Daí que acomodar todas estas questões, incluindo a migração em geral e o tráfico de mão de obra agrícola, em particular, seja uma preocupação e, por isso, um dos temas de intervenção primários, no âmbito do PSAA (Programa de Sustentabilidade do Azeite do Alentejo), um projeto da Olivum – Associação de Olivicultores do Sul, em parceria com a Universidade de Évora e a CONSULAI, para o qual se buscam possíveis soluções. Entre estas, o repensar e redesenhar as práticas de contratação e a criação de normas de boas práticas para o recrutamento e contratação de mão de obra, em geral e, em particular, dos trabalhadores migrantes.
Afere daqui a importância capital do papel do PSAA no auxílio à resolução de alguns dos problemas inerentes à migração de trabalhadores e ao combate ao tráfico de mão de obra agrícola. Do ponto de vista empresarial importa: 1) fazer a distinção entre empresas de prestação de serviços e empresas de trabalho temporário; 2) adotar uma tipologia de liderança responsável; 3) refletir sobre e ajustar processos de formação de identidade multicultural, criação de sentido e aculturação, entre outros; 4) compreender como os ativos de capital humano são vinculados à localização e acessíveis a todas as empresas estabelecidas naquele local; 5) perceber de que forma a migração modificou o equilíbrio das vantagens de capital humano específicas do Alentejo.

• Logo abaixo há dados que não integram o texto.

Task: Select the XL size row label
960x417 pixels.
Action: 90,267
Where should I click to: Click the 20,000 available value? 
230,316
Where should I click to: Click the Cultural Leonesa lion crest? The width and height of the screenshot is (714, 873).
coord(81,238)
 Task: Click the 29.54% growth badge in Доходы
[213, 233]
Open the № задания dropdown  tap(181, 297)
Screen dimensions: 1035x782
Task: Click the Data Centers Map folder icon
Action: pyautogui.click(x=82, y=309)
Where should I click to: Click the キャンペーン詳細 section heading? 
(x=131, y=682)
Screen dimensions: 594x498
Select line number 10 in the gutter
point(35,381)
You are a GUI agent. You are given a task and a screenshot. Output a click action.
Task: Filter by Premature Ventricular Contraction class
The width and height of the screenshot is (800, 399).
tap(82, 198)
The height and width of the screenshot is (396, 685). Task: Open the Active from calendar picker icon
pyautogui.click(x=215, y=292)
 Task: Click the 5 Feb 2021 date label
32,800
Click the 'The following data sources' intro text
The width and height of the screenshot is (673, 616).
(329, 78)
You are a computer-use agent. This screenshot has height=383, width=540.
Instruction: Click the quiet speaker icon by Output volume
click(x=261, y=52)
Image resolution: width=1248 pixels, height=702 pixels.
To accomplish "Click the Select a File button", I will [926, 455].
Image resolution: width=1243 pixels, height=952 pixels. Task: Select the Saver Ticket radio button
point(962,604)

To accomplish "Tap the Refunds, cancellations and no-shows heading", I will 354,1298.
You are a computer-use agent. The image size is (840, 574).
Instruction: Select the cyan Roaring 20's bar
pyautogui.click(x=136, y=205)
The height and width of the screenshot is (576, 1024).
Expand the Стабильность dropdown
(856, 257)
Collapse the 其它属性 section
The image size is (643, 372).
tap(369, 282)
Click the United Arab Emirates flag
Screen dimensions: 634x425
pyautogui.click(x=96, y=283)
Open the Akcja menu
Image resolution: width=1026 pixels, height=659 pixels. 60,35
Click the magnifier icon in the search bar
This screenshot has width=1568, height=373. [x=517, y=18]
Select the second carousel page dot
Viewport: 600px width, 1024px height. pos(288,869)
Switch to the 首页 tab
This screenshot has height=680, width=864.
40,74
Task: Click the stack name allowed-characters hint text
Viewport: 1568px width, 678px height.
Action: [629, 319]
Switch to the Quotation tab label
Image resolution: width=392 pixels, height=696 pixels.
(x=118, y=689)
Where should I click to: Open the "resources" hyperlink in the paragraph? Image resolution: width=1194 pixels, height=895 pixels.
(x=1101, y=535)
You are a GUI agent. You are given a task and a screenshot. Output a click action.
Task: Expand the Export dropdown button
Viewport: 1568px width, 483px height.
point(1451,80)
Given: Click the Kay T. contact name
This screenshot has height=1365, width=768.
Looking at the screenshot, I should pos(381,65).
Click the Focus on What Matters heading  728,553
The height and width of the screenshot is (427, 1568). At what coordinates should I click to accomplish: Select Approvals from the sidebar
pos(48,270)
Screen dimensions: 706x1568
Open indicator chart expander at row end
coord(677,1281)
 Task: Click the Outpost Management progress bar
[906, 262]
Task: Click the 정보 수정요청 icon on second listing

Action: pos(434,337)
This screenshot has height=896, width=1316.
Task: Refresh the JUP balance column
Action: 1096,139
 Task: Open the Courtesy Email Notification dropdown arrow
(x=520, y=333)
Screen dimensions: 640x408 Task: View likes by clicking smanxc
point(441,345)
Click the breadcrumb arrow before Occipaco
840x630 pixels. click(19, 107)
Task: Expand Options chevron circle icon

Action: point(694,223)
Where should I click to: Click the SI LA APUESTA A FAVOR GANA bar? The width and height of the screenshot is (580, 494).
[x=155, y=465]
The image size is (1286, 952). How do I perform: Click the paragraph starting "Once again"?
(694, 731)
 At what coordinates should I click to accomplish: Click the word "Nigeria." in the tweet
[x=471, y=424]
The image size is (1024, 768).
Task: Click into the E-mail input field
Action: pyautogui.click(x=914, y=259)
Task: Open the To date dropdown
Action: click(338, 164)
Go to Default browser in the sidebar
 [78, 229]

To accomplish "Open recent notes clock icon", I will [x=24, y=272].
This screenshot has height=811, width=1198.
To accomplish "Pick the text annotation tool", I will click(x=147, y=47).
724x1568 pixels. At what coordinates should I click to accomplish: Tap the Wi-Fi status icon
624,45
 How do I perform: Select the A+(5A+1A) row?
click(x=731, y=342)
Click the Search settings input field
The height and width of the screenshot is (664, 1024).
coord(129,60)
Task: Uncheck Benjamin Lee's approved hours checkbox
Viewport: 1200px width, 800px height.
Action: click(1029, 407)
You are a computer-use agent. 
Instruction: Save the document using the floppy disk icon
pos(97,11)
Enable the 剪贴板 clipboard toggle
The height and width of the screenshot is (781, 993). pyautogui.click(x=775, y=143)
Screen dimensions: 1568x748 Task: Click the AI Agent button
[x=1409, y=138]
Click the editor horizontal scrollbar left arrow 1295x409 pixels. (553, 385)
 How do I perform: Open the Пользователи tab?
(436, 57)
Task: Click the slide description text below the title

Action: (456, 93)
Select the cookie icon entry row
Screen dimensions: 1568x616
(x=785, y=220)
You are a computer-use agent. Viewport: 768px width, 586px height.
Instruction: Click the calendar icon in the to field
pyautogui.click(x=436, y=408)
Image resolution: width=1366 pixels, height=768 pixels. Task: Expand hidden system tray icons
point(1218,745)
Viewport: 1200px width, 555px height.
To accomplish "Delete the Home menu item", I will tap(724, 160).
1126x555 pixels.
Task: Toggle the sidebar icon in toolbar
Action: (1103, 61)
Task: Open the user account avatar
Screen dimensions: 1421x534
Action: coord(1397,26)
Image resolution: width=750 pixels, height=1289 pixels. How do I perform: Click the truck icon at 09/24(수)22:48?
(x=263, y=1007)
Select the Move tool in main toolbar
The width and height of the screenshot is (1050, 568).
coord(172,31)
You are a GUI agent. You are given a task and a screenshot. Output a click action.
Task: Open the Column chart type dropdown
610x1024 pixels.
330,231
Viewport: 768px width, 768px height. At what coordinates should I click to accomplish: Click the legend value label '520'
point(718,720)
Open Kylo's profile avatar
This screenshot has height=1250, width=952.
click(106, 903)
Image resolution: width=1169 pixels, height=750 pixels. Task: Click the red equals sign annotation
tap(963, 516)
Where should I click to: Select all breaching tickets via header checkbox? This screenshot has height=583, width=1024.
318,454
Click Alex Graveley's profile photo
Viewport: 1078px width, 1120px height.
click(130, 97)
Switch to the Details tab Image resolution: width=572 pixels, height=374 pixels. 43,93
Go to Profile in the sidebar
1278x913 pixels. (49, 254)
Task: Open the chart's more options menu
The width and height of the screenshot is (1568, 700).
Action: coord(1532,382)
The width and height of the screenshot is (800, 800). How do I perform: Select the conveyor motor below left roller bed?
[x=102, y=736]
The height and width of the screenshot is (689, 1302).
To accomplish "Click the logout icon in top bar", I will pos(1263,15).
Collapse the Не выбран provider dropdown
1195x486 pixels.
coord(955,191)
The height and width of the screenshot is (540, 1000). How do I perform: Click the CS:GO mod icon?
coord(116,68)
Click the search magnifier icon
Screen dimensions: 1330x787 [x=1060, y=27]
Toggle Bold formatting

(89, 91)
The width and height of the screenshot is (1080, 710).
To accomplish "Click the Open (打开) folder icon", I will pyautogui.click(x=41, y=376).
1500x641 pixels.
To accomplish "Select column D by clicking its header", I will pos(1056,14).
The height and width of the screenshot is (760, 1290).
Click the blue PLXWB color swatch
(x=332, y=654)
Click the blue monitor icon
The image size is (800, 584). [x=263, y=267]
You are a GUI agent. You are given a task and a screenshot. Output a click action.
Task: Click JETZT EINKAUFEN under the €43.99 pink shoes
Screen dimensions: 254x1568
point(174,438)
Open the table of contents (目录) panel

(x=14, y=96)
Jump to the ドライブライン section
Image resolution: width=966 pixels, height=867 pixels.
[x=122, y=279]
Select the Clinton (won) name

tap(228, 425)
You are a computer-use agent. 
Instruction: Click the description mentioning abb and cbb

Isto porque as mudanças nos padrões de migração internacional também induzem mudanças (nalguns casos inesperadas) na vantagem competitiva das empresas, dos países e regiões recetores e emissores de migrantes.
O envolvimento empresarial na gestão dos recursos humanos e, mais especificamente, na força de trabalho migrante passa assim por várias interseções, de políticas comunitárias e nacionais e da confiança das empresas nos migrantes e no regime de imigração, económicas, de comércio e empreendedorismo, multissetoriais, de empresas e industrias com organizações intergovernamentais, académicas, sociedade civil e as cadeias de valor globais e, socioculturais, refletindo ou remodelando as atitudes de todos em relação à temática em causa. Isto porque a migração é e continuará a ser uma característica permanente do crescimento económico e da mudança social, em estreita relação com os negócios, a sociedade e a sustentabilidade. Daí o PSAA querer estar na vanguarda, dando a merecida atenção à migração de trabalhadores e a todos os processos de contratação de recursos humanos.